(Collected data entries)
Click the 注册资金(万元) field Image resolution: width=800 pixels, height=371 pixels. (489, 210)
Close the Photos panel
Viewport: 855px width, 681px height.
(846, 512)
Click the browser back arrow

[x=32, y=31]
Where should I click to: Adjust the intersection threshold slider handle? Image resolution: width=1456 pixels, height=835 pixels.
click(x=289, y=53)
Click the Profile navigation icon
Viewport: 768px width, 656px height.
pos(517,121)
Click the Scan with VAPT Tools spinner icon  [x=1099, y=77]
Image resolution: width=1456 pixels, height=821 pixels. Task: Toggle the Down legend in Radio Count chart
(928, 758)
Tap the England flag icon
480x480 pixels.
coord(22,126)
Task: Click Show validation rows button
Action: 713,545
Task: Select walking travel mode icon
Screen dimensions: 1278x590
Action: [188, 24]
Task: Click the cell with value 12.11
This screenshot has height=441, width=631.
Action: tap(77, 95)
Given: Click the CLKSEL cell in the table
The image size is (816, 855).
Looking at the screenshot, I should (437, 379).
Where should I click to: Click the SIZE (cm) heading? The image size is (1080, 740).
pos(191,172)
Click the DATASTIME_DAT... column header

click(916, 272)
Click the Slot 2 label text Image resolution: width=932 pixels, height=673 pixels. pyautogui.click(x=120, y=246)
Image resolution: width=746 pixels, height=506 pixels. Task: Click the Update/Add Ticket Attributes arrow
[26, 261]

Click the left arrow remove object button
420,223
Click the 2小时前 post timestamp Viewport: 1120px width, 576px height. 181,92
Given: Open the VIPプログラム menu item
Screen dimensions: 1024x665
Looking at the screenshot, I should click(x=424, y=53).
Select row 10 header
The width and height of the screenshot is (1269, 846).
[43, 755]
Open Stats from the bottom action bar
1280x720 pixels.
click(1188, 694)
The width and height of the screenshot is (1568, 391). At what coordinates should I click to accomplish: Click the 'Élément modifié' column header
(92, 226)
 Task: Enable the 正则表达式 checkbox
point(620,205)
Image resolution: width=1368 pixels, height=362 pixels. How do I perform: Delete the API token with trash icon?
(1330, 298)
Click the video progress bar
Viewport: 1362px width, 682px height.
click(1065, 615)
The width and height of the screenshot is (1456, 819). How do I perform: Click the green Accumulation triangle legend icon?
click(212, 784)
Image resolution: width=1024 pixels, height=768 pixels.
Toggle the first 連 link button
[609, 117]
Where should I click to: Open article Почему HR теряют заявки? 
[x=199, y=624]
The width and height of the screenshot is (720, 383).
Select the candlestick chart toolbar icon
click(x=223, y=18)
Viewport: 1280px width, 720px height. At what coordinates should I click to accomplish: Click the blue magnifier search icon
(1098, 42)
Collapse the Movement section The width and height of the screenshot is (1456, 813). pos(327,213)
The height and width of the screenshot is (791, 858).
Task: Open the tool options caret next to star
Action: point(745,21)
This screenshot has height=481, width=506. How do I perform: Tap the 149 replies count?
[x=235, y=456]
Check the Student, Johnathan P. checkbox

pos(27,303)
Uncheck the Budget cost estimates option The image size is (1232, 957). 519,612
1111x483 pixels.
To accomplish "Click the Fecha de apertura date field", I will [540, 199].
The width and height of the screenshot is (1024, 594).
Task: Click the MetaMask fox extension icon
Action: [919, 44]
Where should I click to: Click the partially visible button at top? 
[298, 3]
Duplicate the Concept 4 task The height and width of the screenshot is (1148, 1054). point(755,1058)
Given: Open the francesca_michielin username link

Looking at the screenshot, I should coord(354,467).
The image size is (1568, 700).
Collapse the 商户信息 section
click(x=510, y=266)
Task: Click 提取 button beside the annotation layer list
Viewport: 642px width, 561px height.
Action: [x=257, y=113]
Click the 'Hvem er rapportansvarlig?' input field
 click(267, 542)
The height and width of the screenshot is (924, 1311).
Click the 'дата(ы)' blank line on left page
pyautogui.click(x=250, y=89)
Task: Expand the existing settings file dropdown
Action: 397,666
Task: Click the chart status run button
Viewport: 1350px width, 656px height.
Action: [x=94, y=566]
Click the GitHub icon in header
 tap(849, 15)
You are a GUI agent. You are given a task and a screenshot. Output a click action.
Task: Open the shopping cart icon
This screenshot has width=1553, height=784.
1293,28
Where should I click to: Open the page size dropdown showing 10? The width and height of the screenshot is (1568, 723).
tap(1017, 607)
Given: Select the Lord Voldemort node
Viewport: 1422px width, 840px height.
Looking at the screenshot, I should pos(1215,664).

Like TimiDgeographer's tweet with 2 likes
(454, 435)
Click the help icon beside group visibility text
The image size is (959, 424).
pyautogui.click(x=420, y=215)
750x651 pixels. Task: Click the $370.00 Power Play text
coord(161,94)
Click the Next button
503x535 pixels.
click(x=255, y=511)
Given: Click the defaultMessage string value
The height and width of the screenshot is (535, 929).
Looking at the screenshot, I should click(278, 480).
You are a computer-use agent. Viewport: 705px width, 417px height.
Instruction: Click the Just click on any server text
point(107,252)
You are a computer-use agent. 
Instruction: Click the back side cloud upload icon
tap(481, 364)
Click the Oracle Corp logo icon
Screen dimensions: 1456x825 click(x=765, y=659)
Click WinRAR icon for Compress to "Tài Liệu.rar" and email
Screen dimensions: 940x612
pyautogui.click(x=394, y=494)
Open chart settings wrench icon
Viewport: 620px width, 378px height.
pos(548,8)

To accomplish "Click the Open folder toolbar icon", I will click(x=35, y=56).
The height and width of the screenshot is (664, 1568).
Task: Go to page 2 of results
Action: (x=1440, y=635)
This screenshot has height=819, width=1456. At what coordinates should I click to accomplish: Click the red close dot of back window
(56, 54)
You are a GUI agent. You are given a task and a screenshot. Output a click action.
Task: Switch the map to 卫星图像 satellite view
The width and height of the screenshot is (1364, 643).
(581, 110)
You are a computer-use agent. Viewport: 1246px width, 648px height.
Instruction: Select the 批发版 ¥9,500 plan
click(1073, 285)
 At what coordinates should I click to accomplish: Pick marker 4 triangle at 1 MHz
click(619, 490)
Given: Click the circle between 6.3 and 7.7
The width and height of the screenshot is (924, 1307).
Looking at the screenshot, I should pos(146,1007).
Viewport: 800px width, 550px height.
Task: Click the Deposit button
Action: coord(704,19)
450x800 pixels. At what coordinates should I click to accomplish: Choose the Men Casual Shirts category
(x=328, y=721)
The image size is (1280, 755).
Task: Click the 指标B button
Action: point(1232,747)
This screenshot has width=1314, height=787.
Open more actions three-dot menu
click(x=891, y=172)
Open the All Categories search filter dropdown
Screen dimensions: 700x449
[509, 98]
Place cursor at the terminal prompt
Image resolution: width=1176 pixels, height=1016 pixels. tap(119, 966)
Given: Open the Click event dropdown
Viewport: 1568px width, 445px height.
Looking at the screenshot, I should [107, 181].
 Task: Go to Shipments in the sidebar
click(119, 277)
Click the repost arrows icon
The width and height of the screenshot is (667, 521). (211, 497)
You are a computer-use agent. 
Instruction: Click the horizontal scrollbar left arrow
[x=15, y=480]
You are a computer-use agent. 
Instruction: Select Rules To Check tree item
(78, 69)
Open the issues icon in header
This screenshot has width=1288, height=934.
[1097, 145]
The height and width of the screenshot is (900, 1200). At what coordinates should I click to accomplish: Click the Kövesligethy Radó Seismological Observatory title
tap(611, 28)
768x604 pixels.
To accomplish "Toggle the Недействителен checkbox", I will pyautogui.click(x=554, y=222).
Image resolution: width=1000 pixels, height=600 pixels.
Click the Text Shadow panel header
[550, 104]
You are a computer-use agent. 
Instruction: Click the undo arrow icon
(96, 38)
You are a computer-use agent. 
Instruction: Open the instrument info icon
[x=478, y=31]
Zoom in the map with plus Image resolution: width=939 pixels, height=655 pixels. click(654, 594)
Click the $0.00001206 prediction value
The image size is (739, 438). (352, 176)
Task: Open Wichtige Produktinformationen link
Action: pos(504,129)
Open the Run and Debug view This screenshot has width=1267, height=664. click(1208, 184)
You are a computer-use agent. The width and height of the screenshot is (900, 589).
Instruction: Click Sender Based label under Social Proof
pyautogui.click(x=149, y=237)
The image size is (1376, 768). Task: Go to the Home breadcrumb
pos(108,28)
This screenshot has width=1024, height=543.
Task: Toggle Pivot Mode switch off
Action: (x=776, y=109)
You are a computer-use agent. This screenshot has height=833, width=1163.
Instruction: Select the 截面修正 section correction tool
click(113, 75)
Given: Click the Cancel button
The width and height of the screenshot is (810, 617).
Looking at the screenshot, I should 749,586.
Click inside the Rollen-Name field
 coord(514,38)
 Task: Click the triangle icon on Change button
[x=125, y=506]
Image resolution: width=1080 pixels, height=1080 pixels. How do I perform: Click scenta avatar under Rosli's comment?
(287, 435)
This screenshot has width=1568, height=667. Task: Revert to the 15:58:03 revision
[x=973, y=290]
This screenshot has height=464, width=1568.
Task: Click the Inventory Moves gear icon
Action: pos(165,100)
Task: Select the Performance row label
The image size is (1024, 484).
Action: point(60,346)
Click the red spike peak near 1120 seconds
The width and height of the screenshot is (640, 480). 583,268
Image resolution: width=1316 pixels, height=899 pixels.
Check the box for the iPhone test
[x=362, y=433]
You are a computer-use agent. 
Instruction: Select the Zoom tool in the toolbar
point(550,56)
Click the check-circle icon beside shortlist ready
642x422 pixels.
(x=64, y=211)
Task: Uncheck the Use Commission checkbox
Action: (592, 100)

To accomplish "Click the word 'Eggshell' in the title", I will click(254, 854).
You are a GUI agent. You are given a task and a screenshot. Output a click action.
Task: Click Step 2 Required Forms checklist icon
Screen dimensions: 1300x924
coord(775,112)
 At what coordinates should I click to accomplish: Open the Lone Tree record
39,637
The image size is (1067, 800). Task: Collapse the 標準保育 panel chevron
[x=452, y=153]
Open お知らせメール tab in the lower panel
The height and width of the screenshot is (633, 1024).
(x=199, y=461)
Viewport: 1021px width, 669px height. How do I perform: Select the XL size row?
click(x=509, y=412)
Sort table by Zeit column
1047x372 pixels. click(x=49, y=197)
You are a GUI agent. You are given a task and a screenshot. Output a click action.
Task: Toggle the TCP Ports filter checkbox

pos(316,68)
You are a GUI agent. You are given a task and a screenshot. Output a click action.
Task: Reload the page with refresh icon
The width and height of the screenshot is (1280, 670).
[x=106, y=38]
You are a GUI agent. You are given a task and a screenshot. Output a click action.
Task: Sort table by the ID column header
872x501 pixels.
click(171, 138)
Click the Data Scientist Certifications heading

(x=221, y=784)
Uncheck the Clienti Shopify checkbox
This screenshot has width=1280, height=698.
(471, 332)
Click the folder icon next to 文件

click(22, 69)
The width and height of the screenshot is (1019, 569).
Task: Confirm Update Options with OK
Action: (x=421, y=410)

Activity :: Please show every line of the records that holds the word "cell".

Task output ::
Task: Click the cell with value 12.11
Given: Click the CLKSEL cell in the table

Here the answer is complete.